El culto al Divino Infante experimentó en la Edad Moderna un gran desarrollo, pudiéndose hablar de un hecho histórico y a la vez sociológico: la universalización y entrada de los niños Jesús en la cultura y la piedad popular. Sus imágenes, en diferentes ámbitos, trascendieron lo estrictamente religioso para encuadrarse en una dimensión más amplia: la cultural.
Presentes en casas y palacios en otro tiempo, todavía sorprende la cantidad de esculturas que se conservan en los monasterios de clausura, aunque su número palidece respecto a las referencias sobre sus imágenes que nos proporciona la documentación. Como es sabido, la devoción a esta iconografía de Cristo se desarrolló en el contexto de las meditaciones de la vida del Señor, a la vez que la piedad popular encontraba en aquellos simulacros del Niño uno de sus principales alicientes de espiritualidad. Todos los grandes santos y reformadores lo tuvieron entre sus temas predilectos, de manera muy especial, Santa Teresa.

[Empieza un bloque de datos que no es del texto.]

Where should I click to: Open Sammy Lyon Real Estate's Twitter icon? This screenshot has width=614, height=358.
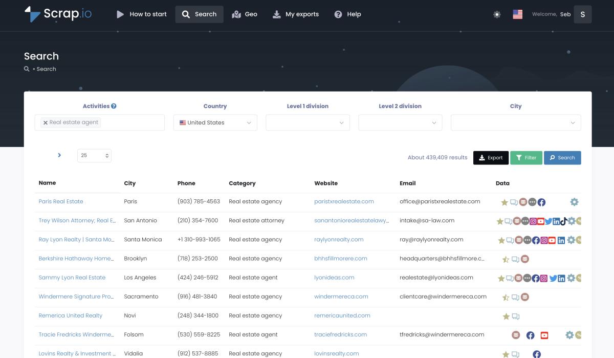pyautogui.click(x=553, y=278)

Pero será en el período Barroco, cuando el tema adquirió gran significación, como se puede observar en la creación de tipos iconográficos en las diferentes escuelas. Entre las órdenes religiosas, destacó el Carmelo Teresiano. En sus casas existe un sinnúmero de imágenes, en sus diversas variantes.
Entre las órdenes religiosas destacó el Carmelo Teresiano.
También, se documentan religiosos de la orden que se significaron en la difusión de su culto y devoción, como el padre Francisco del Niño Jesús, el hermano Juan de Jesús San Joaquín o la madre Ana de San Agustín, cuyas biografías, acompañadas de sus retratos, se publicaron en pleno siglo XVII. De estos religiosos citados, hemos de destacar por su trascendencia en Navarra, la figura del hermano Juan de Jesús San Joaquín (1590-1669), natural de Añorbe, en donde aún se celebra al día de hoy una fiesta en honor de una imagen del Niño Jesús.
Su famoso Niño Jesús se conserva en los Carmelitas Descalzos de Pamplona y lleva la cruz en los hombros. Otra de las razones por las que clausuras femeninas se poblaron de pinturas y sobre todo de esculturas del tema, radica en el paralelismo establecido por algunos autores, sobre todo Jean Blanlo (1617-1657), en su libro L´infance chrètienne, entre las virtudes de la infancia de Cristo y los carismas y las formas de la vida contemplativa.
A lo largo del período postridentino, se pueden señalar otras causas en el éxito de aquella iconografía: el fervor católico atraído por los temas más familiares y cercanos, así como el caso de muchos santos canonizados en aquellos momentos, que destacaron por su particular devoción al Divino Infante. Muchas de esas imágenes cuentan con su ajuar de vestidos y mantos de los colores litúrgicos y, a veces, de las propias órdenes religiosas, no faltando coronas, coronas de espinas y potencias de plata y plata sobredorada, así como otras joyas para su adorno.
En muchas ocasiones, las esculturas no llaman la atención por su calidad y valor artístico, sino por su uso y función. Algunos son de procedencia cortesana e incluso hispanoamericana y filipina. Su cronología, junto a sus donantes y circunstancias curiosas y particulares de su llegada a los conventos, se ha podido documentar con bastante precisión.
El culto de que eran objeto hasta hace unas décadas habla de costumbres que otrora también se celebraban en los hogares, cuando todo lo relacionado con el Divino Infante pasó, como hemos señalado, de fenómeno religioso a cultural y social. En las Carmelitas de Araceli de Corella, por ejemplo, los hay de madera policromada, de cera vaciada y de marfil. Todas esas esculturas tienen su apelativo, que obedece a su ubicación (Noviciado, Locutorio, Cocinero, Refitolero …) a su origen (Francesito), a su apariencia (Rubito) o al donante (Duque).